= Beginning of Section =

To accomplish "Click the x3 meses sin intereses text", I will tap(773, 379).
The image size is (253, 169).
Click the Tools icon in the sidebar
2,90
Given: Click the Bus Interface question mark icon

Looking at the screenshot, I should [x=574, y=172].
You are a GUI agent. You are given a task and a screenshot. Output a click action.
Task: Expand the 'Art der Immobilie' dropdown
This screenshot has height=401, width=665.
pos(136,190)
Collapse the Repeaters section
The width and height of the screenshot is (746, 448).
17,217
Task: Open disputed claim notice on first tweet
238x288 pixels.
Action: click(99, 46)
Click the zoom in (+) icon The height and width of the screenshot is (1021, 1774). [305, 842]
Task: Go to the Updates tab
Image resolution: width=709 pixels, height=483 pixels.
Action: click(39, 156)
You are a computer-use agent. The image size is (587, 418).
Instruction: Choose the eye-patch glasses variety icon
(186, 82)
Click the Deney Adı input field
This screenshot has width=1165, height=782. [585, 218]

= End of Section =

= INSTRUCTIONS TO FOLLOW =
Every entry, from the first line to the last, should be retyped exactly.

= OUTPUT BELOW =
To accomplish "Click the x3 meses sin intereses text", I will tap(773, 379).
The image size is (253, 169).
Click the Tools icon in the sidebar
2,90
Given: Click the Bus Interface question mark icon

Looking at the screenshot, I should [x=574, y=172].
You are a GUI agent. You are given a task and a screenshot. Output a click action.
Task: Expand the 'Art der Immobilie' dropdown
This screenshot has height=401, width=665.
pos(136,190)
Collapse the Repeaters section
The width and height of the screenshot is (746, 448).
17,217
Task: Open disputed claim notice on first tweet
238x288 pixels.
Action: click(99, 46)
Click the zoom in (+) icon The height and width of the screenshot is (1021, 1774). [305, 842]
Task: Go to the Updates tab
Image resolution: width=709 pixels, height=483 pixels.
Action: click(39, 156)
You are a computer-use agent. The image size is (587, 418).
Instruction: Choose the eye-patch glasses variety icon
(186, 82)
Click the Deney Adı input field
This screenshot has width=1165, height=782. [585, 218]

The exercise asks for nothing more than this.